Provided data –
....................
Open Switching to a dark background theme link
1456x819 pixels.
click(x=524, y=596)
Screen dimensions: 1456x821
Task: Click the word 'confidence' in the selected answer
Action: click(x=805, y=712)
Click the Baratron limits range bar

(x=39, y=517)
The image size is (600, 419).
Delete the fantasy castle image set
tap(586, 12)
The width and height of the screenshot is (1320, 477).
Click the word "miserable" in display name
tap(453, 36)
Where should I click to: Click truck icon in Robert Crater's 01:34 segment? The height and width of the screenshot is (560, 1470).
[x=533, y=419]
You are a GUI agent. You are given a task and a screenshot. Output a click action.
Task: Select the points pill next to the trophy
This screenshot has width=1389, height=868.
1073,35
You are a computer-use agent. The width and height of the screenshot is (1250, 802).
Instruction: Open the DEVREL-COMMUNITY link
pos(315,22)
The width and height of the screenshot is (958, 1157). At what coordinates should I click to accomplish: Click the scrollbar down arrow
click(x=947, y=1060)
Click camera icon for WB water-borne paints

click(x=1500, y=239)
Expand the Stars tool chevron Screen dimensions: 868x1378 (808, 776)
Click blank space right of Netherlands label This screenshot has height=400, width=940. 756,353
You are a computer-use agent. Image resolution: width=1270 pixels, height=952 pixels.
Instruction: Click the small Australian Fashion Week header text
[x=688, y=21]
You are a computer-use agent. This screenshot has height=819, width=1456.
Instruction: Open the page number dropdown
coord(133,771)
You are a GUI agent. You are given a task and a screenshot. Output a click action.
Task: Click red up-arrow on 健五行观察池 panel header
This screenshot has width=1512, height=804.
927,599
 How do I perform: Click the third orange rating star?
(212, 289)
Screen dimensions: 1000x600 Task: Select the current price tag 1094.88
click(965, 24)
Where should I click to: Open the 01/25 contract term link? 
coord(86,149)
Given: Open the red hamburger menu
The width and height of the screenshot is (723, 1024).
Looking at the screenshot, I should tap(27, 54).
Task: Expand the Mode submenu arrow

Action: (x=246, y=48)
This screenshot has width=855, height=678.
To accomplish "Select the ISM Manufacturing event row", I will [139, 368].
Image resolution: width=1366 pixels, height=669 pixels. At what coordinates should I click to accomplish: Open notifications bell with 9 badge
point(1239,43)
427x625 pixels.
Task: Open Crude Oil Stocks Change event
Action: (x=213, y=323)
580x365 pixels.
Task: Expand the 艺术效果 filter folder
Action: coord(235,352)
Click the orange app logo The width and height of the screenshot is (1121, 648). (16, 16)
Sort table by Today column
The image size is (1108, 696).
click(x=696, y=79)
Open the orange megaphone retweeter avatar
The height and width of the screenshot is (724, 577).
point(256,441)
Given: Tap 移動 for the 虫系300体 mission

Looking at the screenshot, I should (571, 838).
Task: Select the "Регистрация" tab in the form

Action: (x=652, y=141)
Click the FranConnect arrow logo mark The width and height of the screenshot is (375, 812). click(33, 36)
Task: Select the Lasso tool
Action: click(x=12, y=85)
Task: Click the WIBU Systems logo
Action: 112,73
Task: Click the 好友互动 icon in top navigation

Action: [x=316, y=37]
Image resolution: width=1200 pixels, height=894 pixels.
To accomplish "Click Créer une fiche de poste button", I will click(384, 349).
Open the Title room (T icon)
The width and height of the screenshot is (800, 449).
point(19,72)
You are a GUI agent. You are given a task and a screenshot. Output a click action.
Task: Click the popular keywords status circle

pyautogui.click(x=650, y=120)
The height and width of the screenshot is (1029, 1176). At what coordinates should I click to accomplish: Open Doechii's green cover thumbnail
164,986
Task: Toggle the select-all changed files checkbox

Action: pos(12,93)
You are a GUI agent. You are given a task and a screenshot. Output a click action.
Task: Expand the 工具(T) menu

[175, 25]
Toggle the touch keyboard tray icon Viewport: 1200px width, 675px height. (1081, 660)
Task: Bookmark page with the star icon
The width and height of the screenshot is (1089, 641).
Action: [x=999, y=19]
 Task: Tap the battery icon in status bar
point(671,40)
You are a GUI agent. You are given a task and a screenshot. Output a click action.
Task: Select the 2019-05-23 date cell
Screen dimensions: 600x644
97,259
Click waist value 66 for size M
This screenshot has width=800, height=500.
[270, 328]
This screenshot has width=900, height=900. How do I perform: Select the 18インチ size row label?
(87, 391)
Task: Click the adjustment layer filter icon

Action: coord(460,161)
....................
Action item – Write the data out again. Match it exactly.

Result of this exercise –
Open Switching to a dark background theme link
1456x819 pixels.
click(x=524, y=596)
Screen dimensions: 1456x821
Task: Click the word 'confidence' in the selected answer
Action: click(x=805, y=712)
Click the Baratron limits range bar

(x=39, y=517)
The image size is (600, 419).
Delete the fantasy castle image set
tap(586, 12)
The width and height of the screenshot is (1320, 477).
Click the word "miserable" in display name
tap(453, 36)
Where should I click to: Click truck icon in Robert Crater's 01:34 segment? The height and width of the screenshot is (560, 1470).
[x=533, y=419]
You are a GUI agent. You are given a task and a screenshot. Output a click action.
Task: Select the points pill next to the trophy
This screenshot has width=1389, height=868.
1073,35
You are a computer-use agent. The width and height of the screenshot is (1250, 802).
Instruction: Open the DEVREL-COMMUNITY link
pos(315,22)
The width and height of the screenshot is (958, 1157). At what coordinates should I click to accomplish: Click the scrollbar down arrow
click(x=947, y=1060)
Click camera icon for WB water-borne paints

click(x=1500, y=239)
Expand the Stars tool chevron Screen dimensions: 868x1378 (808, 776)
Click blank space right of Netherlands label This screenshot has height=400, width=940. 756,353
You are a computer-use agent. Image resolution: width=1270 pixels, height=952 pixels.
Instruction: Click the small Australian Fashion Week header text
[x=688, y=21]
You are a computer-use agent. This screenshot has height=819, width=1456.
Instruction: Open the page number dropdown
coord(133,771)
You are a GUI agent. You are given a task and a screenshot. Output a click action.
Task: Click red up-arrow on 健五行观察池 panel header
This screenshot has width=1512, height=804.
927,599
 How do I perform: Click the third orange rating star?
(212, 289)
Screen dimensions: 1000x600 Task: Select the current price tag 1094.88
click(965, 24)
Where should I click to: Open the 01/25 contract term link? 
coord(86,149)
Given: Open the red hamburger menu
The width and height of the screenshot is (723, 1024).
Looking at the screenshot, I should tap(27, 54).
Task: Expand the Mode submenu arrow

Action: (x=246, y=48)
This screenshot has width=855, height=678.
To accomplish "Select the ISM Manufacturing event row", I will [139, 368].
Image resolution: width=1366 pixels, height=669 pixels. At what coordinates should I click to accomplish: Open notifications bell with 9 badge
point(1239,43)
427x625 pixels.
Task: Open Crude Oil Stocks Change event
Action: (x=213, y=323)
580x365 pixels.
Task: Expand the 艺术效果 filter folder
Action: coord(235,352)
Click the orange app logo The width and height of the screenshot is (1121, 648). (16, 16)
Sort table by Today column
The image size is (1108, 696).
click(x=696, y=79)
Open the orange megaphone retweeter avatar
The height and width of the screenshot is (724, 577).
point(256,441)
Given: Tap 移動 for the 虫系300体 mission

Looking at the screenshot, I should (571, 838).
Task: Select the "Регистрация" tab in the form

Action: (x=652, y=141)
Click the FranConnect arrow logo mark The width and height of the screenshot is (375, 812). click(33, 36)
Task: Select the Lasso tool
Action: click(x=12, y=85)
Task: Click the WIBU Systems logo
Action: 112,73
Task: Click the 好友互动 icon in top navigation

Action: [x=316, y=37]
Image resolution: width=1200 pixels, height=894 pixels.
To accomplish "Click Créer une fiche de poste button", I will click(384, 349).
Open the Title room (T icon)
The width and height of the screenshot is (800, 449).
point(19,72)
You are a GUI agent. You are given a task and a screenshot. Output a click action.
Task: Click the popular keywords status circle

pyautogui.click(x=650, y=120)
The height and width of the screenshot is (1029, 1176). At what coordinates should I click to accomplish: Open Doechii's green cover thumbnail
164,986
Task: Toggle the select-all changed files checkbox

Action: pos(12,93)
You are a GUI agent. You are given a task and a screenshot. Output a click action.
Task: Expand the 工具(T) menu

[175, 25]
Toggle the touch keyboard tray icon Viewport: 1200px width, 675px height. (1081, 660)
Task: Bookmark page with the star icon
The width and height of the screenshot is (1089, 641).
Action: [x=999, y=19]
 Task: Tap the battery icon in status bar
point(671,40)
You are a GUI agent. You are given a task and a screenshot. Output a click action.
Task: Select the 2019-05-23 date cell
Screen dimensions: 600x644
97,259
Click waist value 66 for size M
This screenshot has width=800, height=500.
[270, 328]
This screenshot has width=900, height=900. How do I perform: Select the 18インチ size row label?
(87, 391)
Task: Click the adjustment layer filter icon

Action: coord(460,161)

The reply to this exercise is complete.